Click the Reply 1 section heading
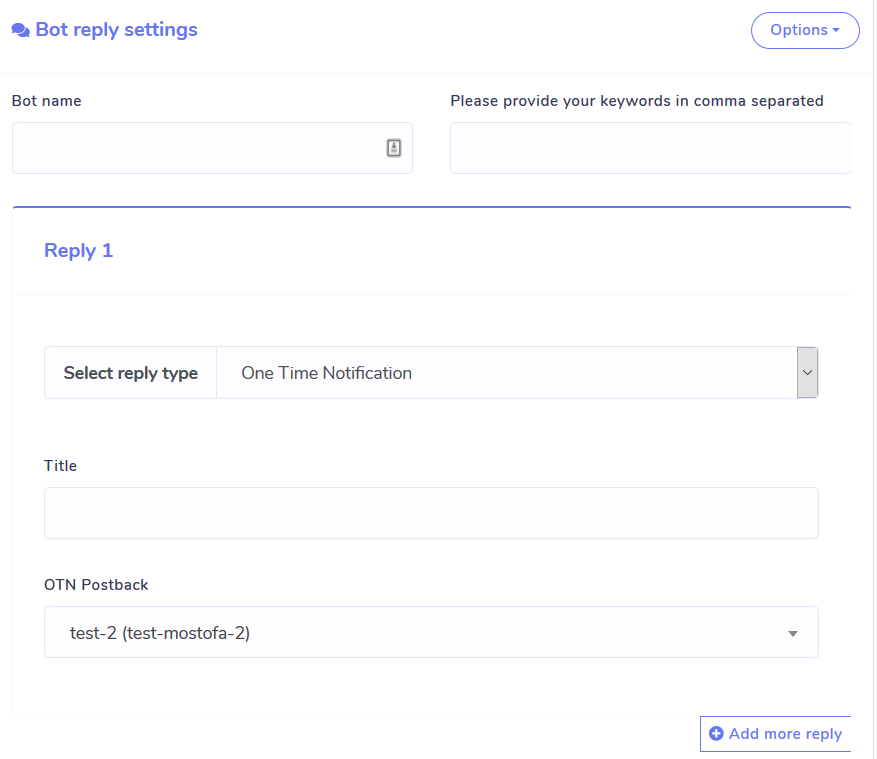This screenshot has height=759, width=877. point(78,251)
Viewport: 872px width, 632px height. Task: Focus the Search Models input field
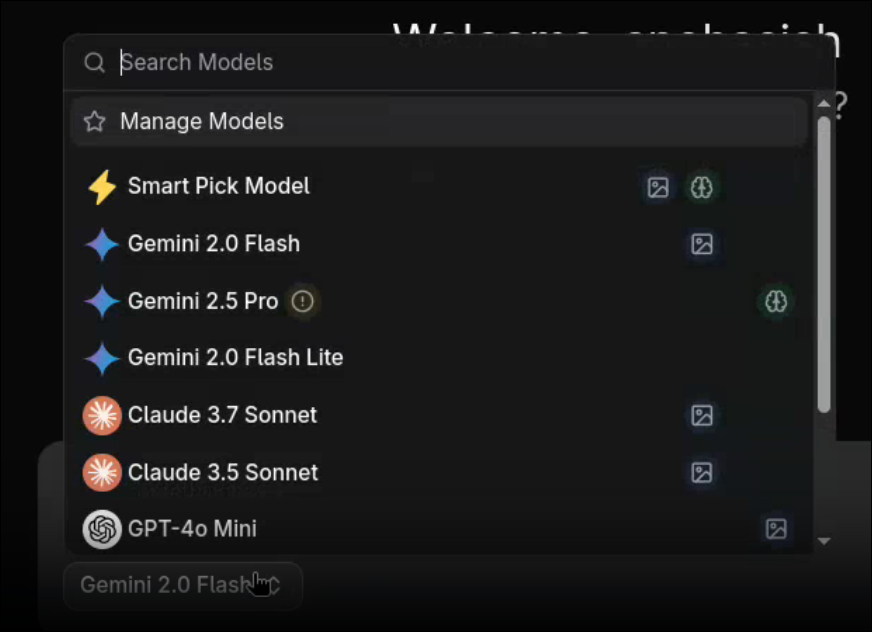pos(449,62)
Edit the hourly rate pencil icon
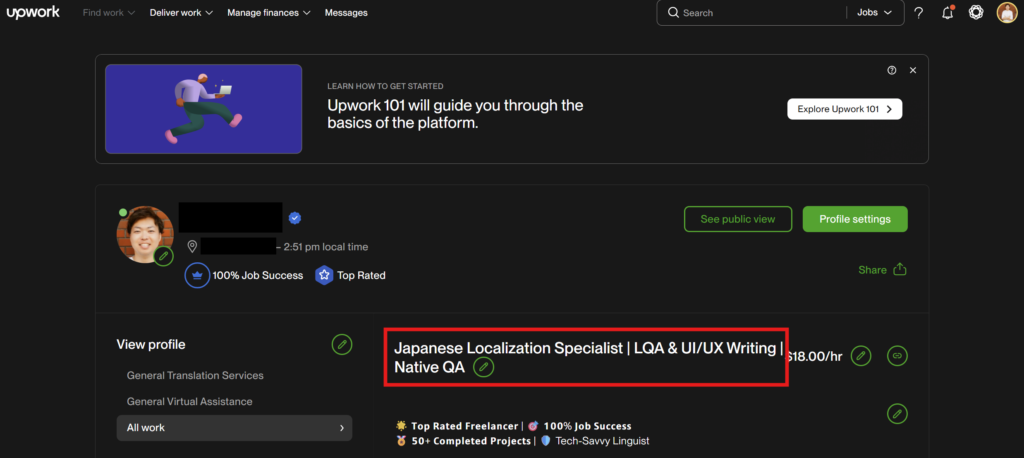Screen dimensions: 1024x458 861,355
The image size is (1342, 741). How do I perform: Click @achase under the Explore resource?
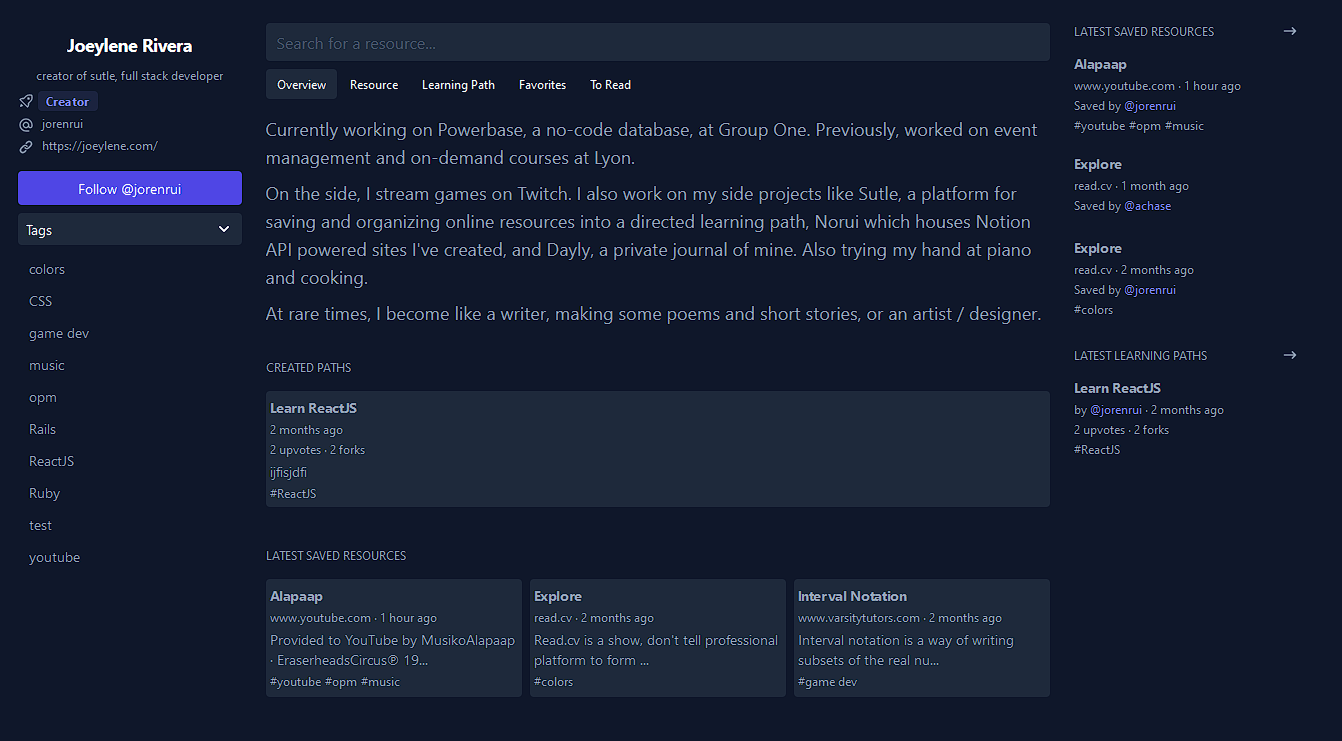point(1147,206)
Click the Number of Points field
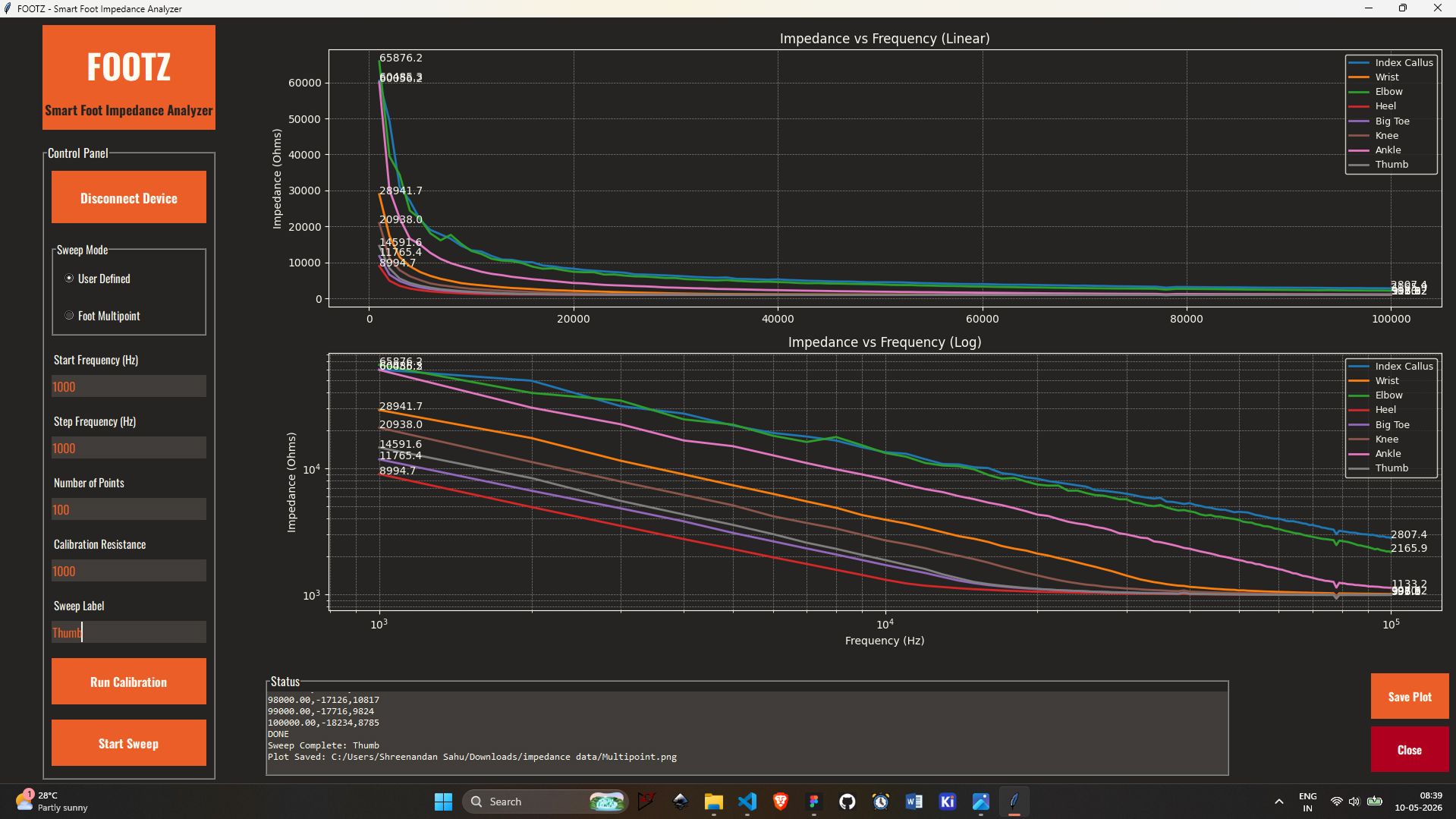The height and width of the screenshot is (819, 1456). click(x=129, y=509)
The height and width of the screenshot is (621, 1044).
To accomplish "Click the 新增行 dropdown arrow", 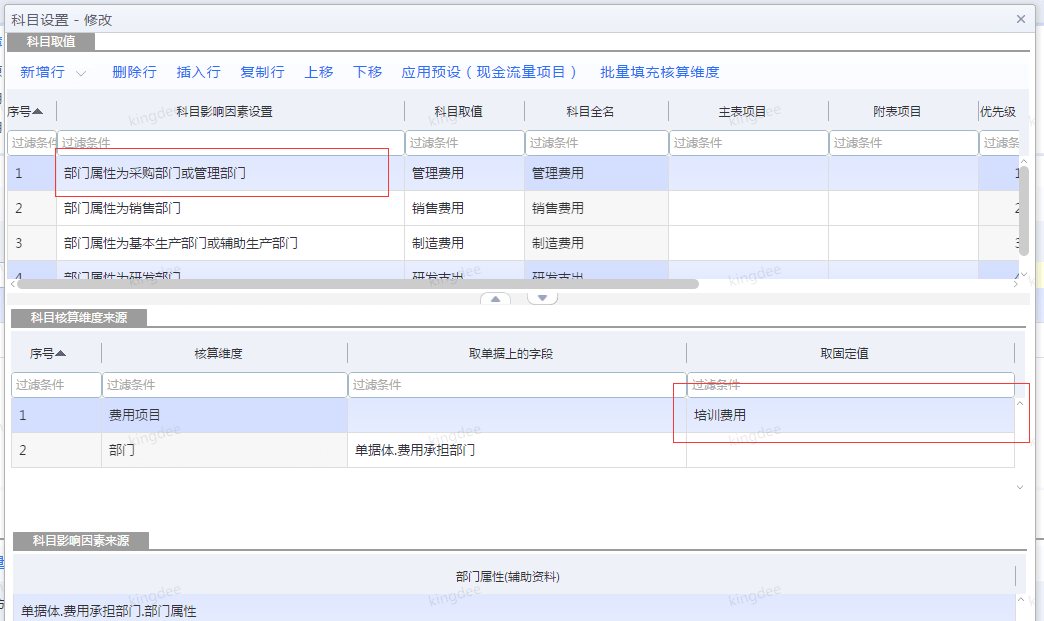I will (x=82, y=73).
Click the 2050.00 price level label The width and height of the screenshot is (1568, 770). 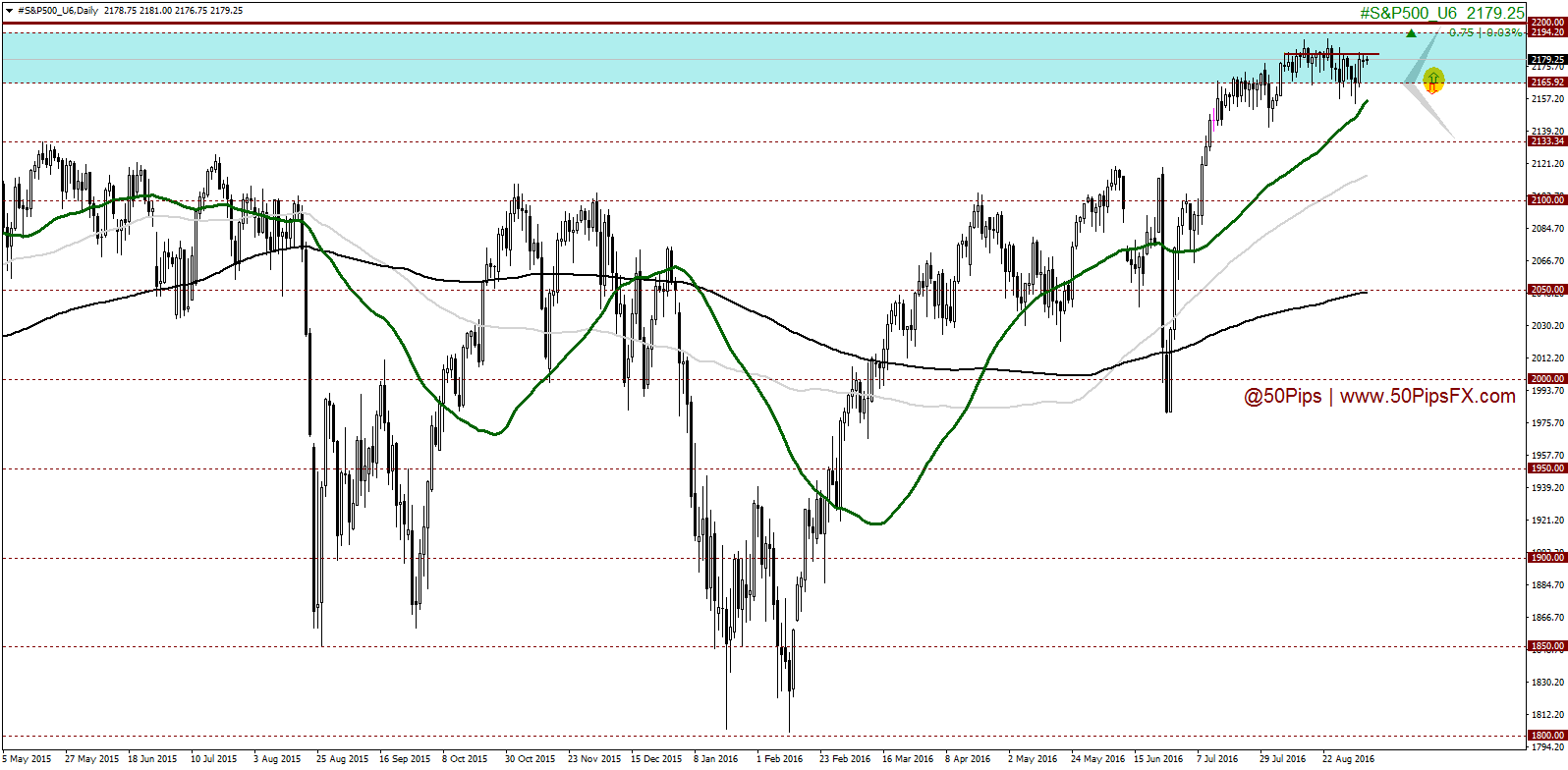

________________

◆ **The task**
Quote word for word only the lines above from the one containing "Edit the hourly rate pencil icon" through the one containing "The height and width of the screenshot is (621, 1044).". Pictures stay out of your copy.

◆ **Result of this exercise**
Edit the hourly rate pencil icon
Screen dimensions: 1024x458 861,355
The image size is (1342, 741). How do I perform: Click @achase under the Explore resource?
point(1147,206)
Click the Number of Points field
The height and width of the screenshot is (819, 1456). click(x=129, y=509)
The height and width of the screenshot is (621, 1044).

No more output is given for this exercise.